+++ DATASET ENTRIES

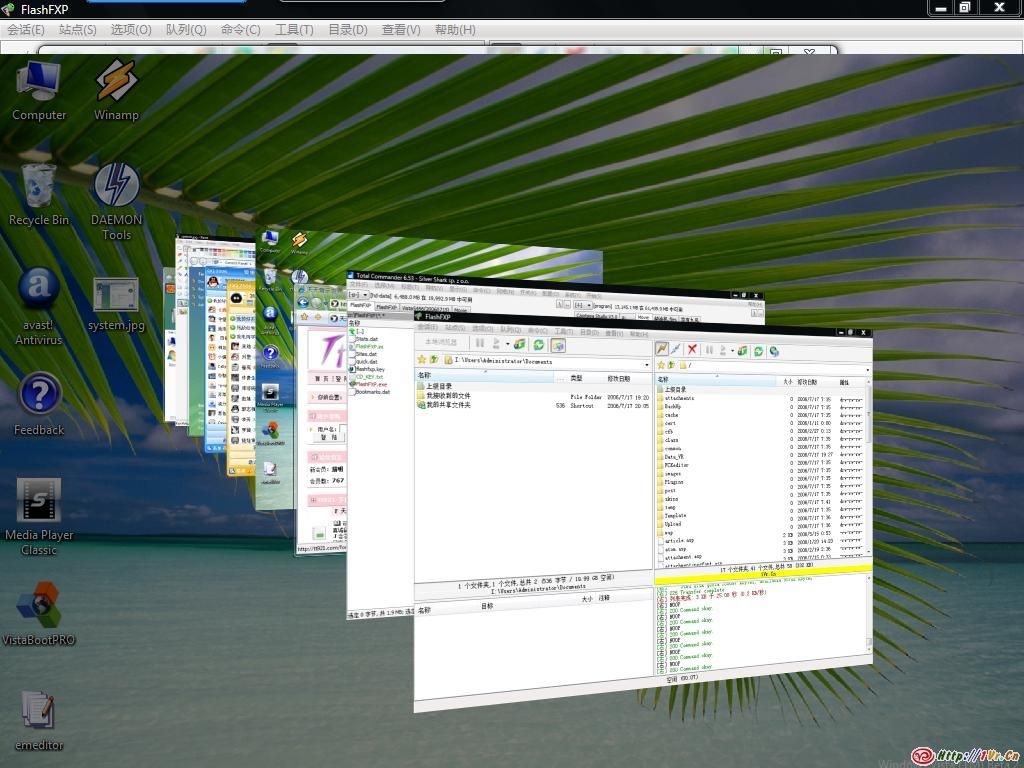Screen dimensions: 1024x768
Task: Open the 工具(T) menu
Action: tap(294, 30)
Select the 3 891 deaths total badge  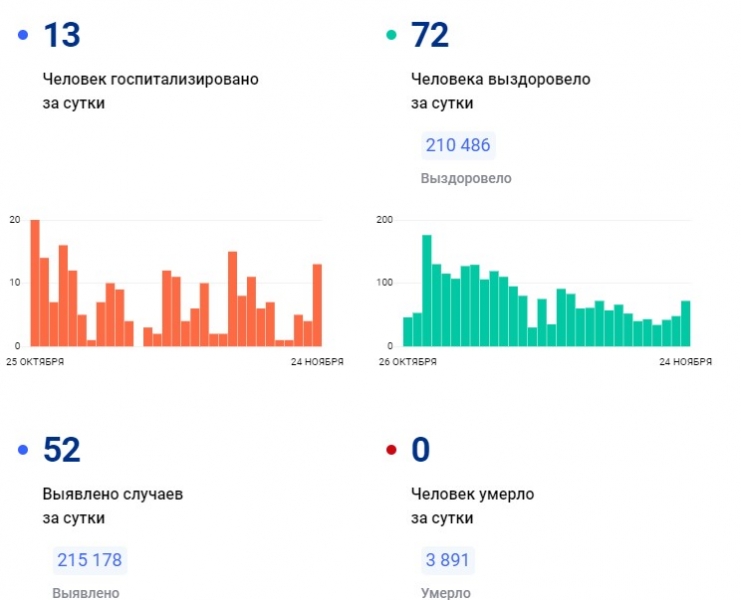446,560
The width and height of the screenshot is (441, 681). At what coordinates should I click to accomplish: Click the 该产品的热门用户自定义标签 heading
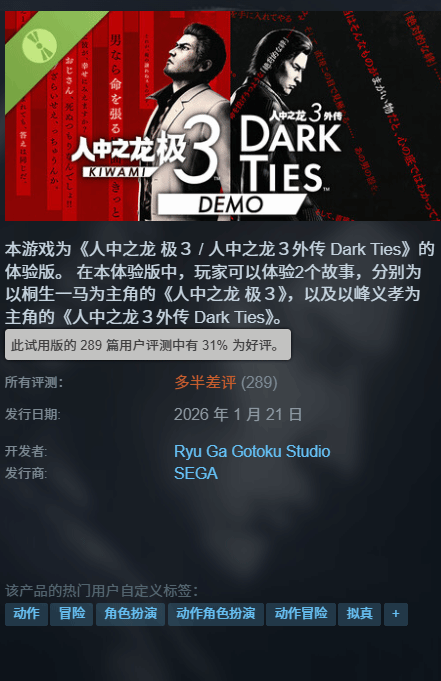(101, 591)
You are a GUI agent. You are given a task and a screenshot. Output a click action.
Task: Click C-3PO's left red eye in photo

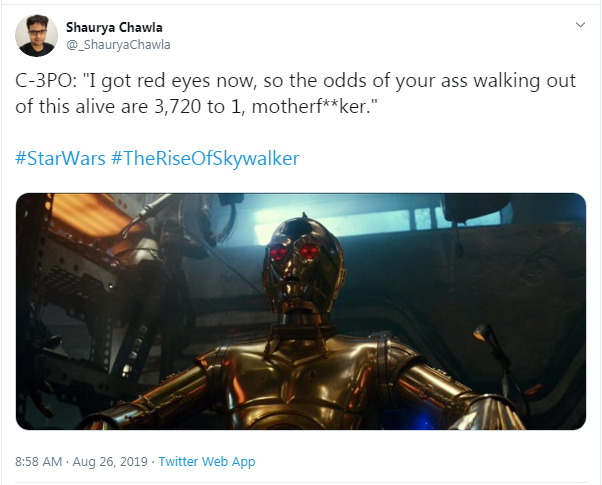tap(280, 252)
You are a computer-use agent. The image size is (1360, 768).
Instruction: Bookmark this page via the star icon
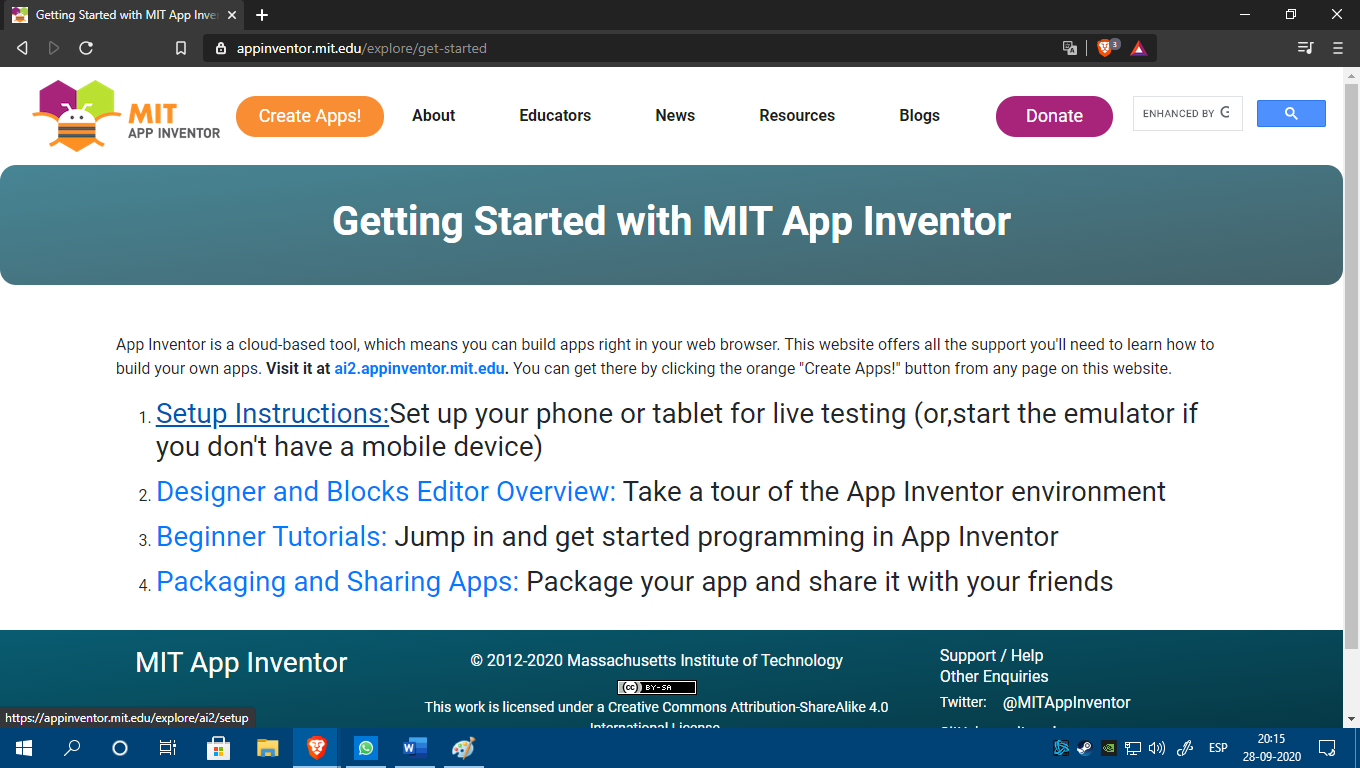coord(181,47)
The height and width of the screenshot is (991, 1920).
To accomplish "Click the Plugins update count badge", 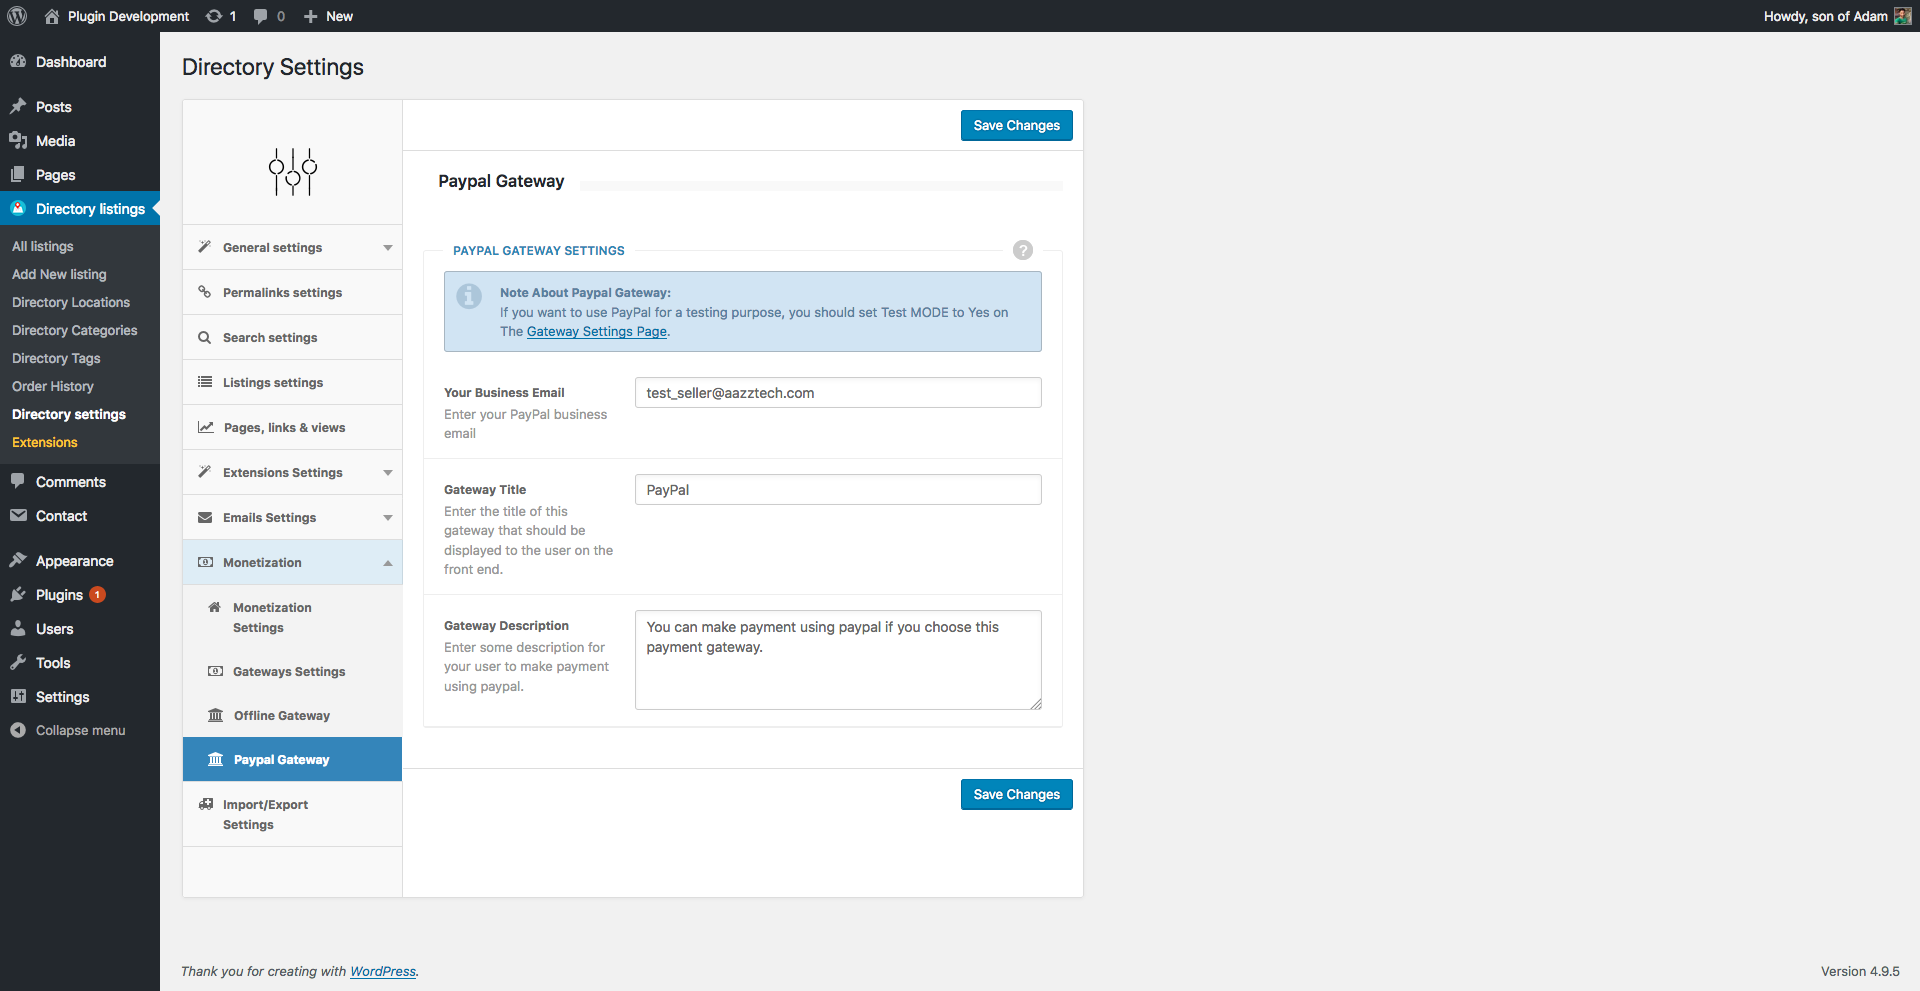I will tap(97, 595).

++++++
+++ DATASET ENTRIES

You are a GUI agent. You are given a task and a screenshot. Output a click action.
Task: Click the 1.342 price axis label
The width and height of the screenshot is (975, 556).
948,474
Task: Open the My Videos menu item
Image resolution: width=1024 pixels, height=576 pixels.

++++++

**PROMPT:** The exact lines of the material above starting at the one that contains "Task: Open the My Videos menu item" and ending at the one that contains "Image resolution: width=1024" are what to retype; leave out everything else.

**REPLY:**
Task: Open the My Videos menu item
Image resolution: width=1024 pixels, height=576 pixels.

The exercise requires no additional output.